Exactly. You can set your own ideal travel range and then fine tune the dampening at your drive height for ride comfort.


----------



## .:Hinrichs:. (Apr 26, 2010)

might have to get in on this if my trade happens....just cant decide if i want another bagged car again


----------



## 2.8turbo (Nov 25, 2003)

[email protected] said:


> Audi kit UPDATE: Good news! Just shipped out 2 pilot kits today and we are on schedule to ship production by end of month.
> 
> Let me just tell you guys that this kit is d...o...p...e...DOPE! Looks like jewelry and performs like the best coil overs. I might have "official" pics for you tomorrow. I'm sure you will see more from our pilot guys in the next week or so.:beer::beer:
> 
> ...


I agree! this kit is hella d...o...p...e...DOPE!!! i can already tell it will ride as good as they look!!!
*GO GET SOME!!!*


----------



## [email protected] (Feb 19, 2010)

New photos from Air Lift! Check them out:


----------



## [email protected] (Dec 15, 2010)

Just got initial report back from our B7 Pilot customer in England: 

I quote: "My God this drives good my man! Much love here." :heart::heart::heart::heart:

More updates to come. Happy weekend everybody!
:wave:


----------



## corrado_sean2 (Nov 14, 2005)

just curious....doesnt the spindle on these cars block the wheel from hitting the bag? thus not really needing to be adjusted? at least thats how my a6 is and im pretty sure the a4/s4 is set up the same way. 

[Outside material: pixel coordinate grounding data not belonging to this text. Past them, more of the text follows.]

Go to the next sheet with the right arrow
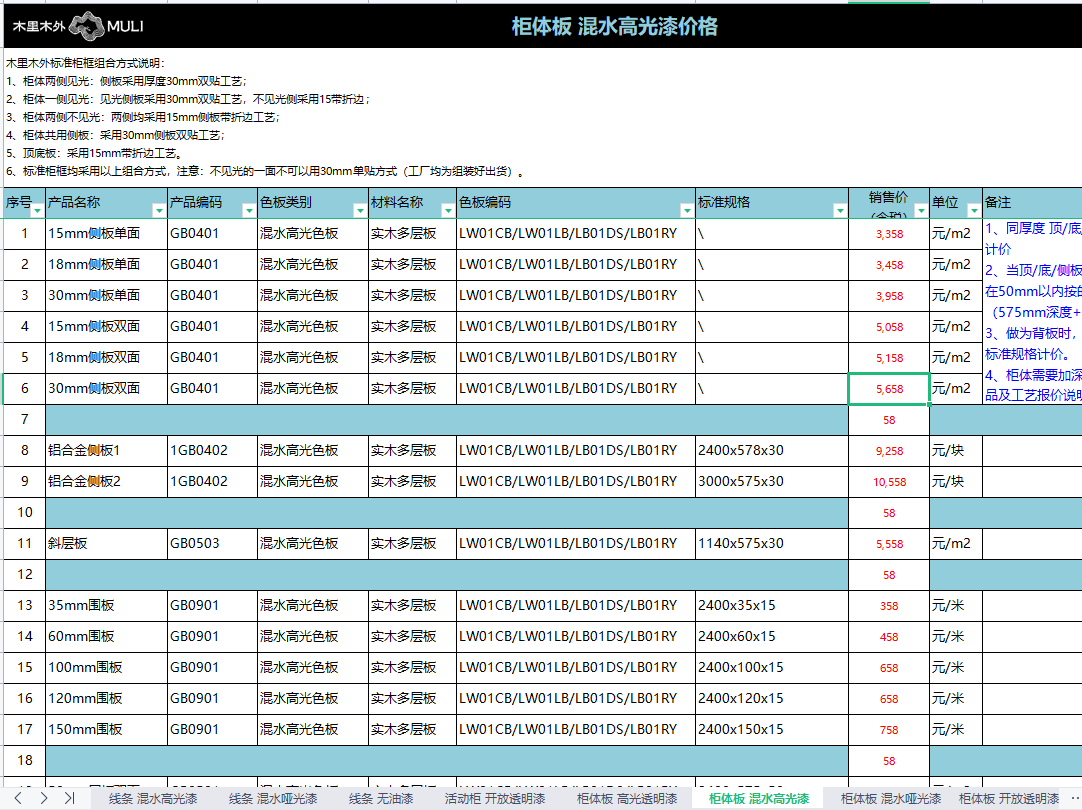 43,798
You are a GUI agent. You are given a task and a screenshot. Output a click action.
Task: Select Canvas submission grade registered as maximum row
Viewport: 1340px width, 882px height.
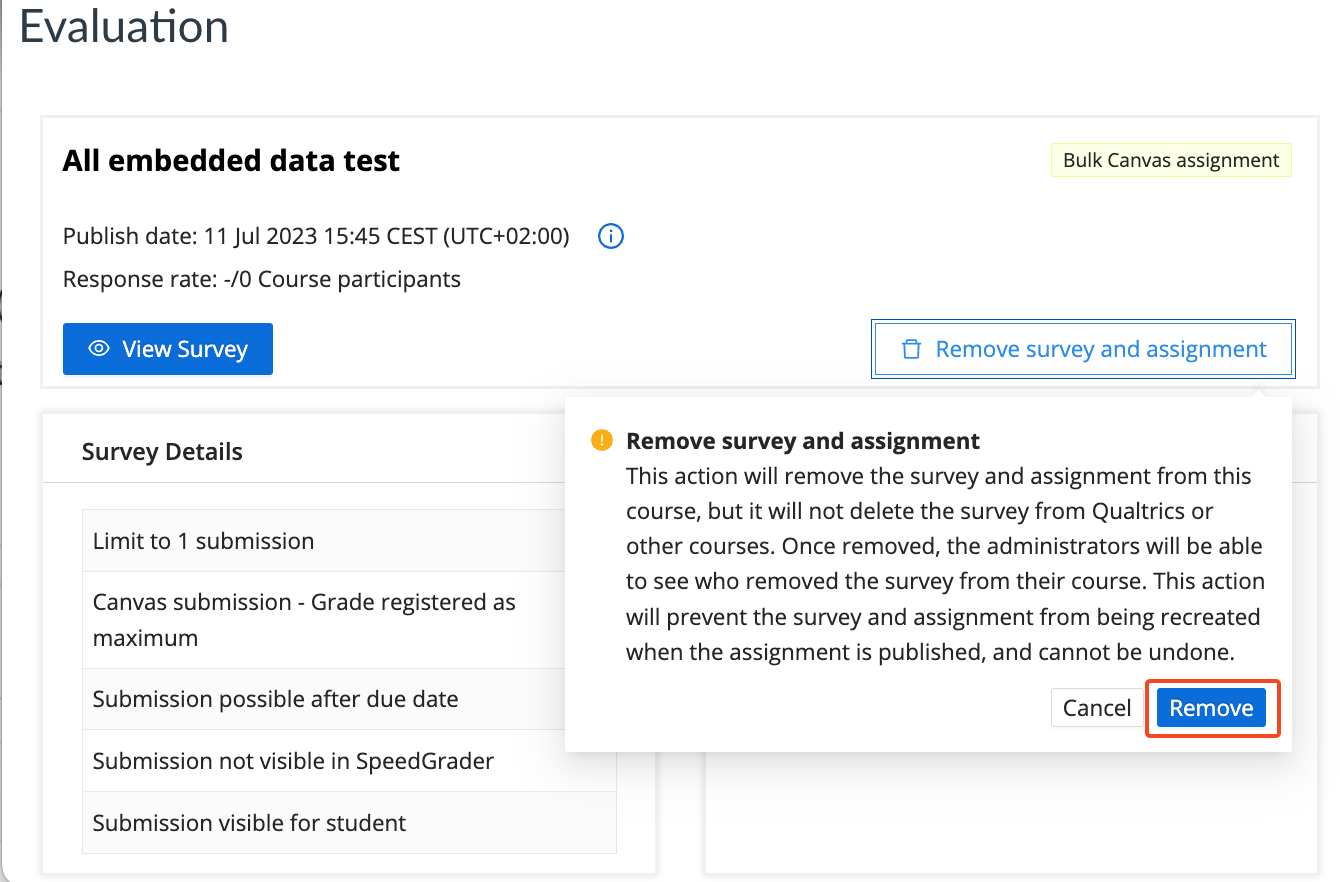304,619
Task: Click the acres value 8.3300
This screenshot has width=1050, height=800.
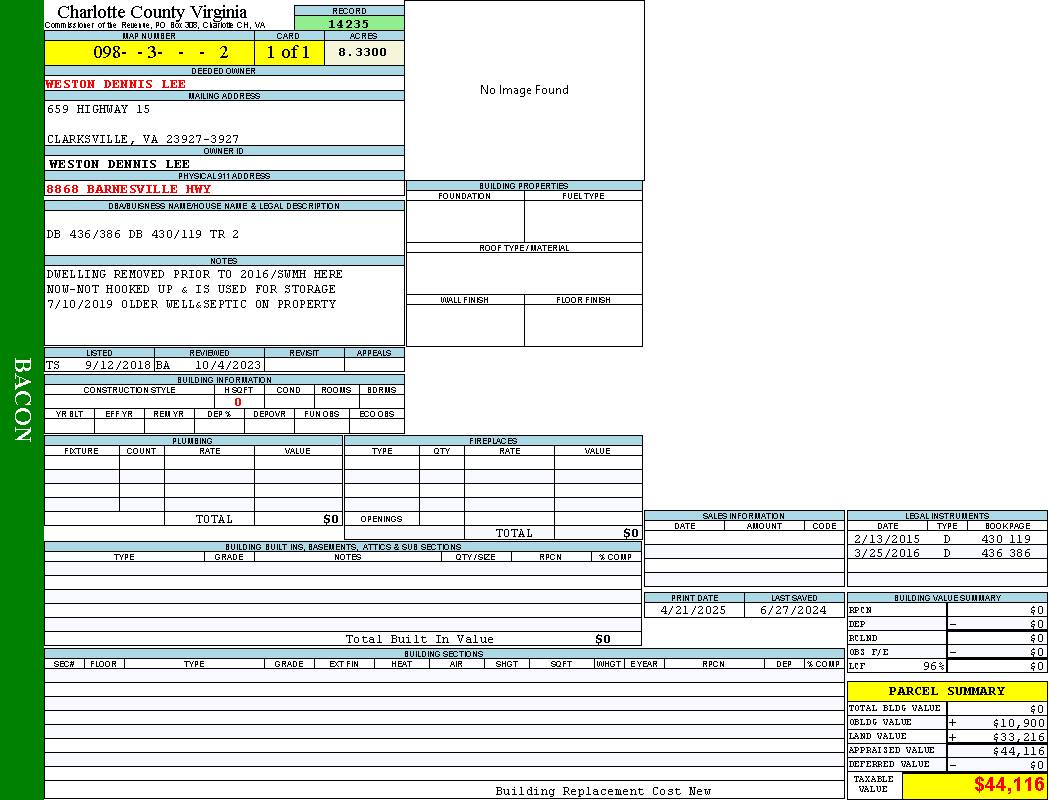Action: click(x=362, y=52)
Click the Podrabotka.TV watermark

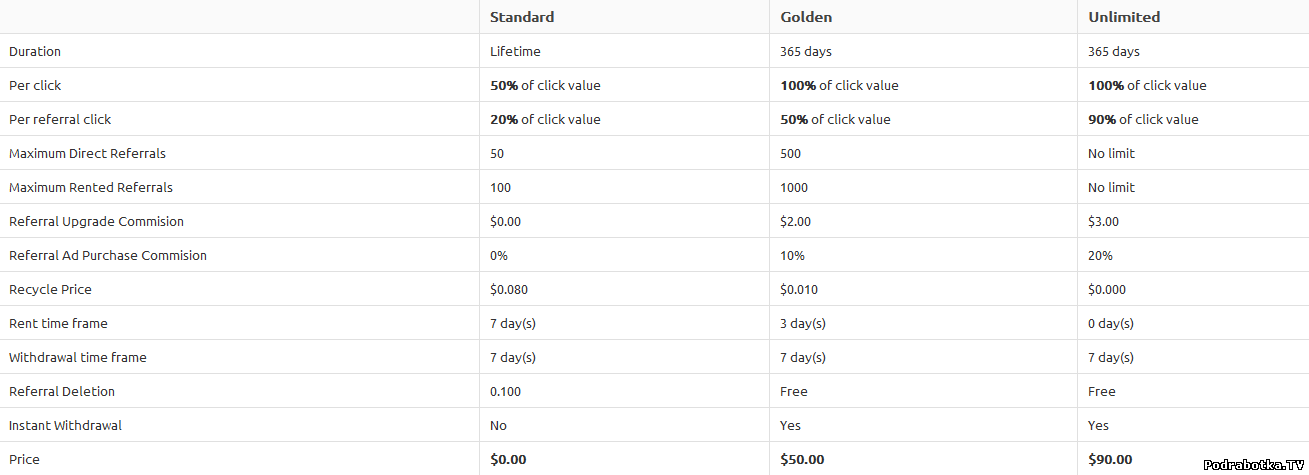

or did you guys want it adjustable to where if the person wanted the wheels to tuck or not? ie lengthen the shock so you dont tuck rim or shorten the shock so you can tuck rim. not bashing im just curious


----------



## [email protected] (Dec 15, 2010)

Check out these pics from our man Luke in the UK. Car is NOT cut, so no flames on how it isn't low!

http://www.facebook.com/#!/photo.ph...0790540644.640144.627825643.653467857&theater

http://www.facebook.com/#!/photo.ph...=a.10150092519992858.275834.653467857&theater


SWEET S4!!:beer::beer::beer:


----------



## [email protected] (Dec 15, 2010)

corrado_sean2 said:


> just curious....doesnt the spindle on these cars block the wheel from hitting the bag? thus not really needing to be adjusted? at least thats how my a6 is and im pretty sure the a4/s4 is set up the same way.
> 
> or did you guys want it adjustable to where if the person wanted the wheels to tuck or not? ie lengthen the shock so you dont tuck rim or shorten the shock so you can tuck rim. not bashing im just curious


Dude-

Tucking rim is a function of geometry and has nothing to do with our threaded body shocks.. The Audi has NO camber adjustment at all in the front so the tucking occurs as the car goes lower. This kit allows you to go VERY low if you are willing to cut the car in front.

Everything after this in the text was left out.